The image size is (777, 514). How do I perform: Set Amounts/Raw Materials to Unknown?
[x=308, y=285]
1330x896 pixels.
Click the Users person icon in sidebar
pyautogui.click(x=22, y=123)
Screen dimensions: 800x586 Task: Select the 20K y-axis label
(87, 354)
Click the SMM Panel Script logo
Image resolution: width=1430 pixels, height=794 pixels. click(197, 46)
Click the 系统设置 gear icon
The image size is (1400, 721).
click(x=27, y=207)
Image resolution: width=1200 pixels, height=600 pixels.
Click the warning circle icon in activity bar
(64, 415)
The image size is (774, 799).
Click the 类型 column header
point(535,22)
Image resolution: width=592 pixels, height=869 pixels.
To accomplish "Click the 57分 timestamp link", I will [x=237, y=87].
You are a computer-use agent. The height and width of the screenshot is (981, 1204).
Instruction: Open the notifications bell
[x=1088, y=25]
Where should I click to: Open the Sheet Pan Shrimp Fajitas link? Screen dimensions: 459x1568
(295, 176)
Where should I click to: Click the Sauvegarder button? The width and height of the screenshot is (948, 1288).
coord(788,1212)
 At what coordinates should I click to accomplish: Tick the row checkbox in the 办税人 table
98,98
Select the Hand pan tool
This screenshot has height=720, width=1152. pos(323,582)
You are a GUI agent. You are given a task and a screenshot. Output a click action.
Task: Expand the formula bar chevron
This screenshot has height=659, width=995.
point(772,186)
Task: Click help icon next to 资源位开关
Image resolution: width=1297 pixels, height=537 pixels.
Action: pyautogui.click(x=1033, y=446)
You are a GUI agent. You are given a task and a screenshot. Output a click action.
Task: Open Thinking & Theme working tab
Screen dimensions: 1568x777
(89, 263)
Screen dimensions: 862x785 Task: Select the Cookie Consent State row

• TASK TO CARRY OUT: From the line that contains "Task: Click help icon next to 资源位开关" to the last line of the data, write out each line exactly and add nothing.

• EXERCISE ANSWER:
Task: Click help icon next to 资源位开关
Image resolution: width=1297 pixels, height=537 pixels.
Action: pyautogui.click(x=1033, y=446)
You are a GUI agent. You are given a task and a screenshot. Output a click action.
Task: Open Thinking & Theme working tab
Screen dimensions: 1568x777
(89, 263)
Screen dimensions: 862x785 Task: Select the Cookie Consent State row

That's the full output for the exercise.